■ PROBLEM DESCRIPTION:
Lay out the items as a JSON list of strings, one string per line, omitting blank lines. Include only the lines from the one containing "You are a GUI" up to and including the one containing "レンタル (349, 373)".

■ AVAILABLE DATA:
——

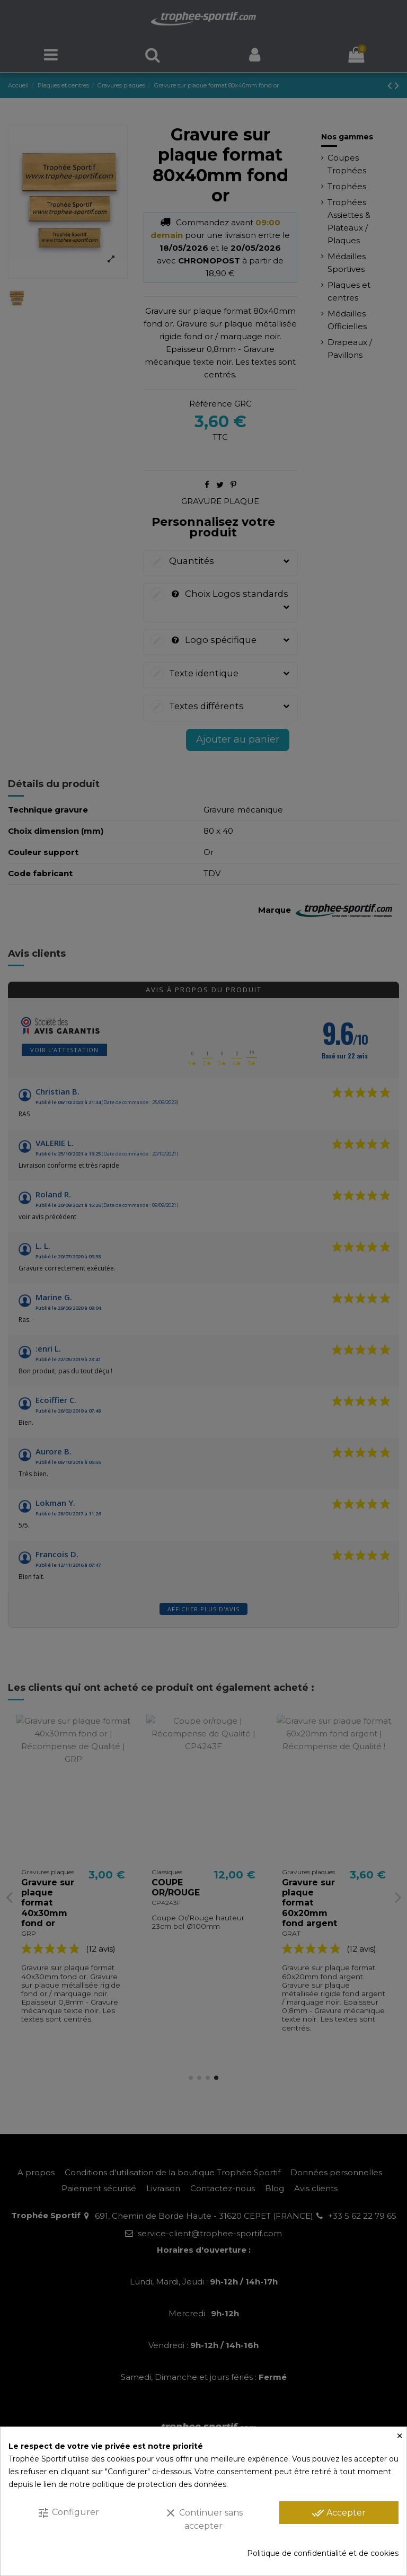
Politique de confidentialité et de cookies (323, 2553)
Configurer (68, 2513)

——

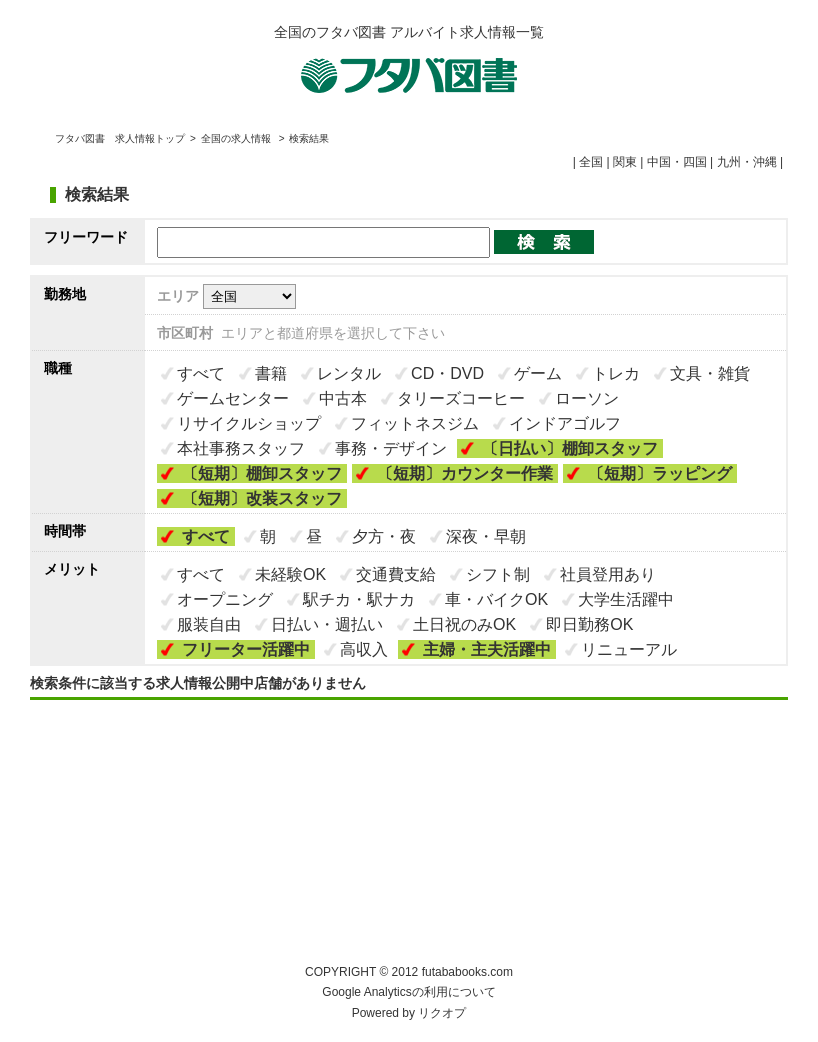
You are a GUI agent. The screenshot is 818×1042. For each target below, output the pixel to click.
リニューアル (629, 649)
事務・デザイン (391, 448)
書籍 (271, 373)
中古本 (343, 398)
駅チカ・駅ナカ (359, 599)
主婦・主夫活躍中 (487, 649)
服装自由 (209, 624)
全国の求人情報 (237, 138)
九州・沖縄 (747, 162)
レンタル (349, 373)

——

■ FINISHED EXERCISE:
[
  "You are a GUI agent. The screenshot is 818×1042. For each target below, output the pixel to click.",
  "リニューアル (629, 649)",
  "事務・デザイン (391, 448)",
  "書籍 (271, 373)",
  "中古本 (343, 398)",
  "駅チカ・駅ナカ (359, 599)",
  "主婦・主夫活躍中 (487, 649)",
  "服装自由 (209, 624)",
  "全国の求人情報 (237, 138)",
  "九州・沖縄 (747, 162)",
  "レンタル (349, 373)"
]